Filter the material, keeping only lines with the word "icon".

Given records:
======

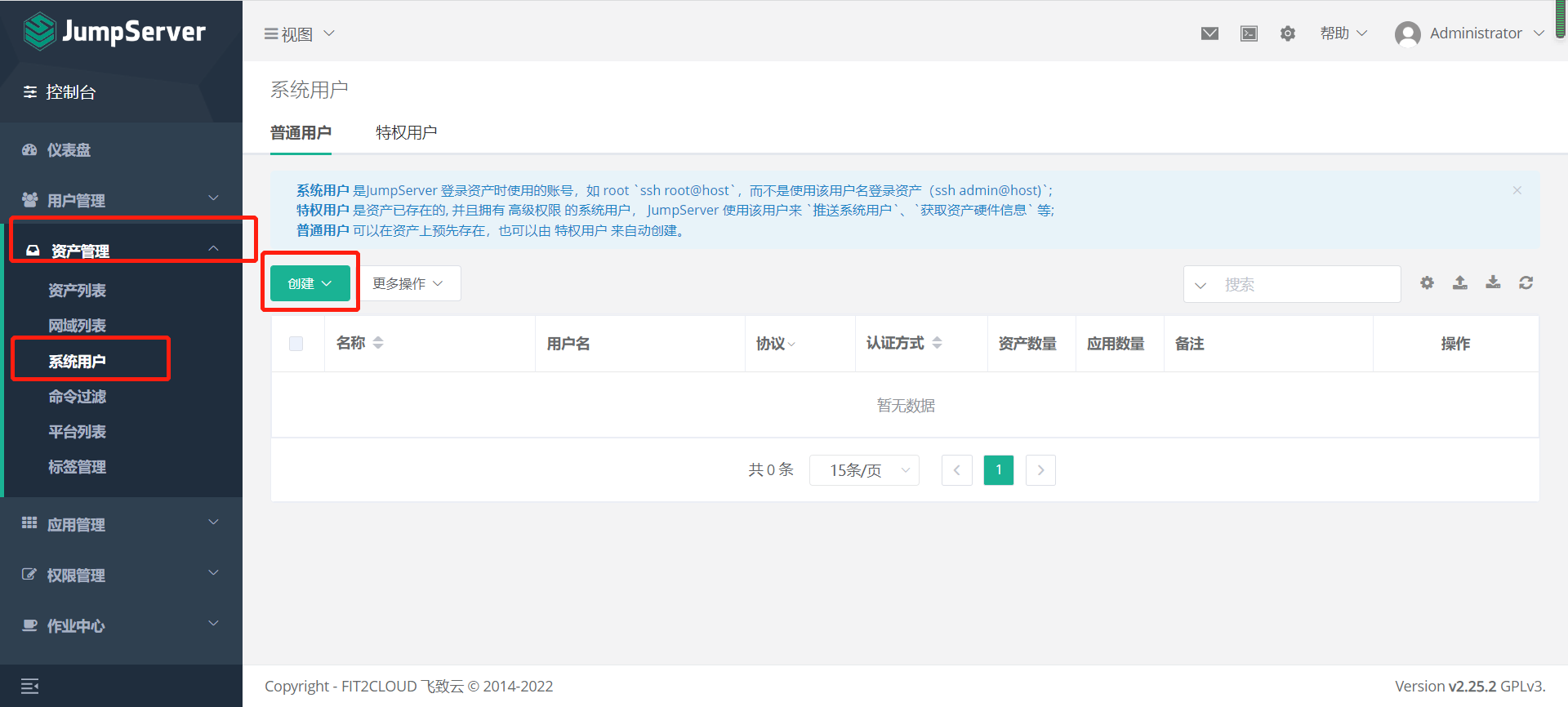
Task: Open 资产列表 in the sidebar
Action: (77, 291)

======

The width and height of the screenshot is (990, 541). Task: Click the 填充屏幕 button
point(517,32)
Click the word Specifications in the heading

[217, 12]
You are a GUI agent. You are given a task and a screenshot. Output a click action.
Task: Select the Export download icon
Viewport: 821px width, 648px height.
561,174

======

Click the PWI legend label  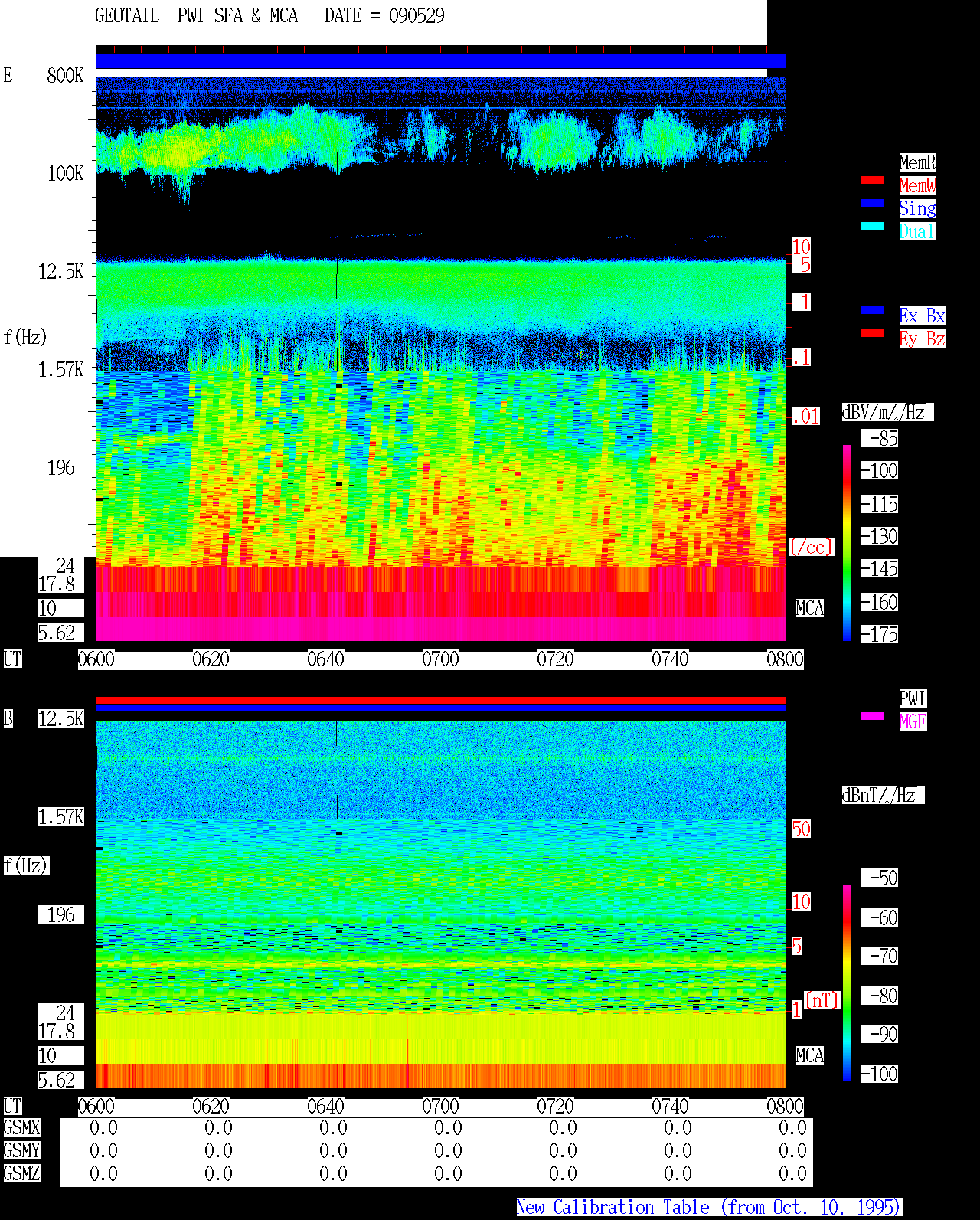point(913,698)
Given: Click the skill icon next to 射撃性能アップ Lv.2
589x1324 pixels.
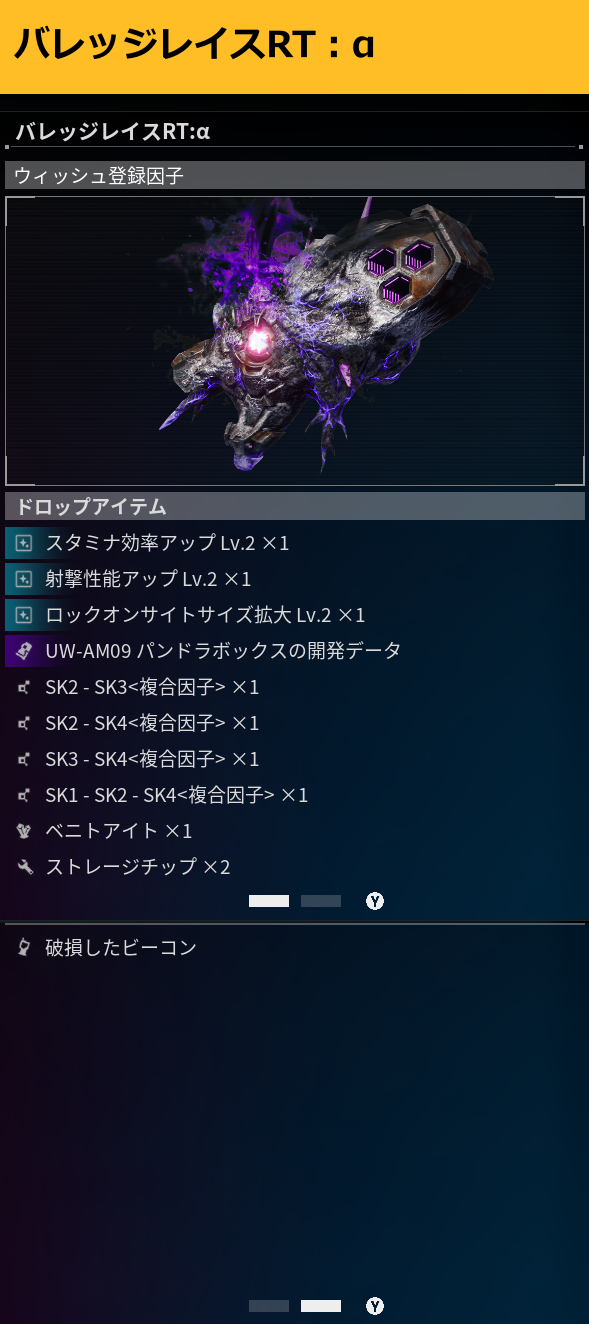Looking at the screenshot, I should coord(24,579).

======

Answer to this problem:
Task: Select the Export download icon
Given: Click the skill icon next to 射撃性能アップ Lv.2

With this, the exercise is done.